Regulación emocional desde el cuerpo
Las emociones se manifiestan en el cuerpo. La ira se experimenta como enrojecimiento facial o puños apretados, la ansiedad como presión en el pecho o respiración superficial, la tristeza como pesadez corporal o lágrimas. Cambiando el estado del cuerpo, se puede influir también en las emociones.
El ejercicio intenso (subir escaleras corriendo, hacer flexiones) permite liberar la energía de la ira de forma segura. Los estímulos de temperatura como lavarse la cara con agua fría o sostener hielo activan el nervio vago y favorecen el sistema nervioso parasimpático. La respiración profunda y lenta reduce la frecuencia cardíaca y promueve la respuesta de relajación de todo el cuerpo.
La habilidad de «surfear» la ola emocional
Las emociones llegan como olas: se intensifican, alcanzan un pico y finalmente se retiran. Confiar en este ciclo natural es la clave de la regulación emocional. Se considera que el pico emocional suele pasar en 60 a 90 segundos. Repítete «esta emoción no durará para siempre» y «la ola se retirará», y practica esperar a que pase.
Llevar un diario emocional
El hábito de dedicar 5 minutos diarios a registrar las emociones del día mejora de forma constante la capacidad de regulación emocional. Registra «cuándo», «qué lo desencadenó», «qué emoción», «con qué intensidad» y «cuánto duró».
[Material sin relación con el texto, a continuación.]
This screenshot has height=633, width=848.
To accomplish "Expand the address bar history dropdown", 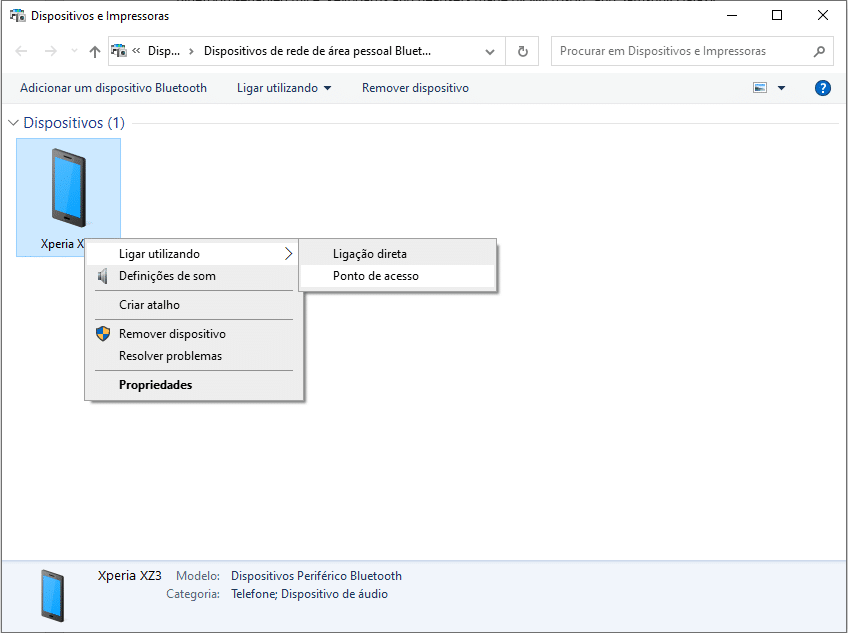I will point(489,51).
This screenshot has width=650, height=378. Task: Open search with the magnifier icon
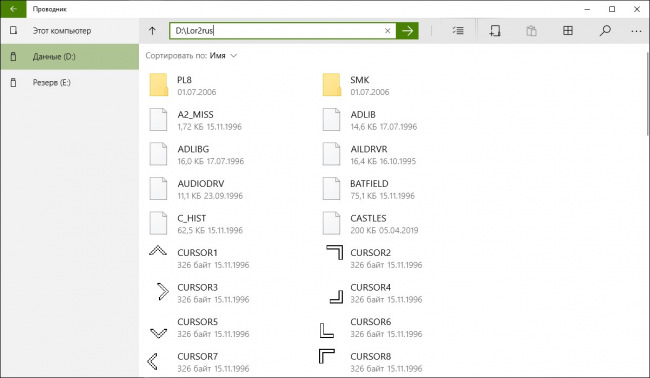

Tras varias semanas, empezarás a ver tus patrones emocionales. Siempre te deprimes después de hablar con cierta persona, la ansiedad es más fuerte los lunes por la mañana, te enfadas más fácilmente cuando tienes hambre: si identificas los desencadenantes, puedes tomar medidas preventivas. Para más información sobre el desarrollo de la inteligencia emocional, consulta también cómo cultivar la inteligencia emocional.
La interacción entre regulación emocional y relaciones interpersonales
Las habilidades de regulación emocional están directamente relacionadas con la calidad de las relaciones interpersonales. Las personas que regulan adecuadamente sus emociones pueden expresar su opinión con calma incluso en situaciones de conflicto y responder con empatía a las emociones de los demás. Por el contrario, quienes tienen dificultades tienden a romper relaciones por pequeñas diferencias de opinión o a acumular insatisfacción reprimiendo sus emociones. Desarrollar habilidades de regulación emocional es una inversión que no solo aporta estabilidad personal, sino que mejora fundamentalmente las relaciones con el entorno.
La opción de buscar apoyo profesional
Si las dificultades de regulación emocional afectan gravemente a la vida diaria (ruptura de relaciones, incapacidad para mantener el trabajo, autolesiones, etc.), se recomienda encarecidamente buscar apoyo profesional. La terapia dialéctica conductual (DBT) es un tratamiento especializado en regulación emocional con alta eficacia demostrada. Las dificultades de regulación emocional no son algo vergonzoso, sino un reto que puede mejorar con el apoyo adecuado. En lugar de cargar con todo solo, recurrir a profesionales permite adquirir las habilidades de forma más eficiente. Si hay retrocesos en el proceso de recuperación, no son fracasos, sino oportunidades de aprendizaje.